The task:
Make an exact copy of every entry, from the first line to the last.

★ ★ ★ ★

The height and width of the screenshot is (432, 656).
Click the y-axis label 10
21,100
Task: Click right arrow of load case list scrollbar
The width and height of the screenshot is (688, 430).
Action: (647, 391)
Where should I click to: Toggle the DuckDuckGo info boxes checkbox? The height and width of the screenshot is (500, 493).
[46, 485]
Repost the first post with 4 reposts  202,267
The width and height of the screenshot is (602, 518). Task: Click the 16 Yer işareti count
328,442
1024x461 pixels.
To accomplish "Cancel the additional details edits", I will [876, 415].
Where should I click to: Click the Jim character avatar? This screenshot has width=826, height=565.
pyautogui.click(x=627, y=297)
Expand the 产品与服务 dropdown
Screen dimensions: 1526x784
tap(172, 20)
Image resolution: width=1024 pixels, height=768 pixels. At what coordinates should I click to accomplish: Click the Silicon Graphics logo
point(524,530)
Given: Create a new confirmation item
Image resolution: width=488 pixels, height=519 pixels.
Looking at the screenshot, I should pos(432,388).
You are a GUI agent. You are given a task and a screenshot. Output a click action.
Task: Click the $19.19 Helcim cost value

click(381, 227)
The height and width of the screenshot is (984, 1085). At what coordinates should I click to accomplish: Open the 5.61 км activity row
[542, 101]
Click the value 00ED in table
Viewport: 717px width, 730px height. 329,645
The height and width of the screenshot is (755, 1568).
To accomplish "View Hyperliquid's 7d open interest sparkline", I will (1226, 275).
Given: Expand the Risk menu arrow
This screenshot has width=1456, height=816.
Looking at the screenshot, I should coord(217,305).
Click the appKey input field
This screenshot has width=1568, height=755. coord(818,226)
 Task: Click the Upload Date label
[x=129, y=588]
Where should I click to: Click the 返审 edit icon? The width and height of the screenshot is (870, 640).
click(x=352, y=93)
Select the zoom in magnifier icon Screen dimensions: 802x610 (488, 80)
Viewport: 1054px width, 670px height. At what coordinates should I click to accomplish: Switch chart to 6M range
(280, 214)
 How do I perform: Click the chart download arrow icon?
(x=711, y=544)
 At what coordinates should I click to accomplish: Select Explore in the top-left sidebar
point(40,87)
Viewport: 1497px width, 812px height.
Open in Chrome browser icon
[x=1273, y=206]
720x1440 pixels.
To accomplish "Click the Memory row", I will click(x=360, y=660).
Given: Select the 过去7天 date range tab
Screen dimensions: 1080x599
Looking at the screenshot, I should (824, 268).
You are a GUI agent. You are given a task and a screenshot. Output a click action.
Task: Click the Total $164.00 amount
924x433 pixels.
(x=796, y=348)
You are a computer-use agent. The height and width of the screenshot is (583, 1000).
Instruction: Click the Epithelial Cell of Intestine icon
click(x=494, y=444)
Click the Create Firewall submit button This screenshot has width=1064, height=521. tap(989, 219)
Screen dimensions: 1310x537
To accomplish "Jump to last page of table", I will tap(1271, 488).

★ ★ ★ ★

Answer to the problem:
The height and width of the screenshot is (432, 656).
Click the y-axis label 10
21,100
Task: Click right arrow of load case list scrollbar
The width and height of the screenshot is (688, 430).
Action: (647, 391)
Where should I click to: Toggle the DuckDuckGo info boxes checkbox? The height and width of the screenshot is (500, 493).
[46, 485]
Repost the first post with 4 reposts  202,267
The width and height of the screenshot is (602, 518). Task: Click the 16 Yer işareti count
328,442
1024x461 pixels.
To accomplish "Cancel the additional details edits", I will [876, 415].
Where should I click to: Click the Jim character avatar? This screenshot has width=826, height=565.
pyautogui.click(x=627, y=297)
Expand the 产品与服务 dropdown
Screen dimensions: 1526x784
tap(172, 20)
Image resolution: width=1024 pixels, height=768 pixels. At what coordinates should I click to accomplish: Click the Silicon Graphics logo
point(524,530)
Given: Create a new confirmation item
Image resolution: width=488 pixels, height=519 pixels.
Looking at the screenshot, I should pos(432,388).
You are a GUI agent. You are given a task and a screenshot. Output a click action.
Task: Click the $19.19 Helcim cost value

click(381, 227)
The height and width of the screenshot is (984, 1085). At what coordinates should I click to accomplish: Open the 5.61 км activity row
[542, 101]
Click the value 00ED in table
Viewport: 717px width, 730px height. 329,645
The height and width of the screenshot is (755, 1568).
To accomplish "View Hyperliquid's 7d open interest sparkline", I will (1226, 275).
Given: Expand the Risk menu arrow
This screenshot has width=1456, height=816.
Looking at the screenshot, I should coord(217,305).
Click the appKey input field
This screenshot has width=1568, height=755. coord(818,226)
 Task: Click the Upload Date label
[x=129, y=588]
Where should I click to: Click the 返审 edit icon? The width and height of the screenshot is (870, 640).
click(x=352, y=93)
Select the zoom in magnifier icon Screen dimensions: 802x610 (488, 80)
Viewport: 1054px width, 670px height. At what coordinates should I click to accomplish: Switch chart to 6M range
(280, 214)
 How do I perform: Click the chart download arrow icon?
(x=711, y=544)
 At what coordinates should I click to accomplish: Select Explore in the top-left sidebar
point(40,87)
Viewport: 1497px width, 812px height.
Open in Chrome browser icon
[x=1273, y=206]
720x1440 pixels.
To accomplish "Click the Memory row", I will click(x=360, y=660).
Given: Select the 过去7天 date range tab
Screen dimensions: 1080x599
Looking at the screenshot, I should (824, 268).
You are a GUI agent. You are given a task and a screenshot. Output a click action.
Task: Click the Total $164.00 amount
924x433 pixels.
(x=796, y=348)
You are a computer-use agent. The height and width of the screenshot is (583, 1000).
Instruction: Click the Epithelial Cell of Intestine icon
click(x=494, y=444)
Click the Create Firewall submit button This screenshot has width=1064, height=521. tap(989, 219)
Screen dimensions: 1310x537
To accomplish "Jump to last page of table", I will tap(1271, 488).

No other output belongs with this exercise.